Vous concluez votre livre sur l’espoir que « l’accentuation de l’activité des masses, notre capacité à créer une résistance à l’air du temps permettront de briser le cercle vicieux du fétichisme de la marchandise et la reproduction du capitalisme ».  S’agit-il d’une invitation à s’organiser pour changer de système ?

Oui. Car s’il n’y a pas d’organisation, je pense que ça ne peut pas marcher. Il est vrai qu’aujourd’hui, la situation est complexe. Mais, oui vraiment, je pense que sans parti et sans organisation, on ne peut rien faire. Et si les travailleurs ne prennent pas conscience de leur force dès lors qu’ils s’organisent, alors effectivement c’est la victoire de la droite, comme on la voit aujourd’hui.

Ce qu’on observe, nous, au cabinet, de manière générale, c’est que là où il n’y a pas de militants politiques il ne se passe pas grand-chose. Les syndicats les plus solides sont ceux où il y a des militants politiques, que ce soit le PC, le NPA ou LO. De toute façon, sans substrat politique on ne va pas très loin.
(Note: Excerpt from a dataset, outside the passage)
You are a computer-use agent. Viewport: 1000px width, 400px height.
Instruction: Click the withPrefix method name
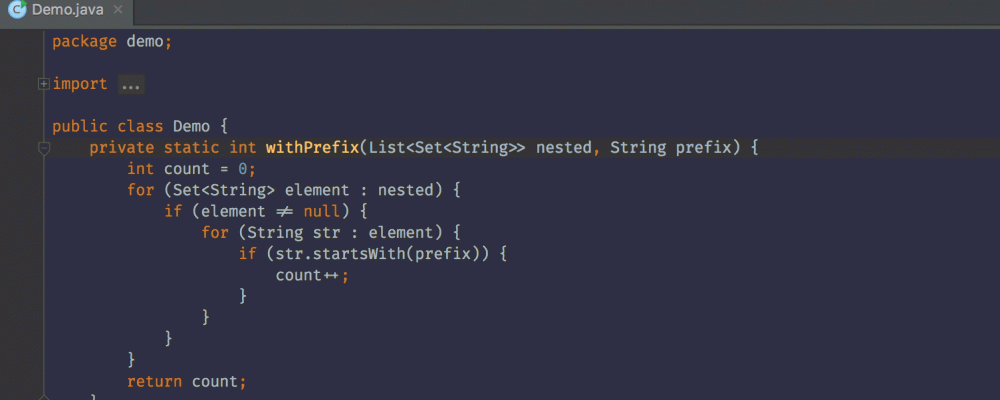tap(311, 148)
Ça peut mener au corporatisme. Il faut que les gens puissent voir un peu plus loin. o

  • 1. Plus de 300 personnes se sont rassemblées le 23 mai devant le tribunal de Versailles contre la répression syndicale.
  • 2. En 2010, Ghislaine Joachim-Arnaud, secrétaire générale de la CGTM, a été convoquée à comparaître devant le Tribunal correctionnel de Fort de France pour « provocation et incitation à la haine raciale » contre... les békés !  Il lui était reproché d’avoir repris lors d’un passage à la télévision le slogan scandé durant trente-huit jours par les manifestants du mouvement de février-mars 2009 « La Martinique est à nous, la Martinique ce n’est pas à eux. Une bande de békés voleurs, profiteurs ; nous allons les foutre dehors ». L’histoire de ce procès est racontée dans le livre de Marie-Laure Dufresne-Castets.
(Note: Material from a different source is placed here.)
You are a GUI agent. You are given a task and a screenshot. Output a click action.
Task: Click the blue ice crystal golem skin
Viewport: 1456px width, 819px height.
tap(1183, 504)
  • 3. Le droit du travail, une technique réversible, Dalloz, 1997. Gérard Lyon-Caen (1919-2004), professeur de droit de Paris 1 spécialisé dans le droit social, se prononçait pour un droit du travail fort, protecteur des salariés. En janvier 1951, dans la revue Droit ouvrier, il donnait cette définition du droit du travail : « Le droit du travail est l’ensemble des règles qui régissent : 1° l’exploitation du travail humain en régime capitaliste ; 2° les instruments de la lutte ouvrière contre cette exploitation ; 3° les résultats de cette lutte, c’est-à-dire les modifications incessantes subies par le régime d’exploitation lui-même. » (« Les fondements historiques et rationnels du droit du travail »).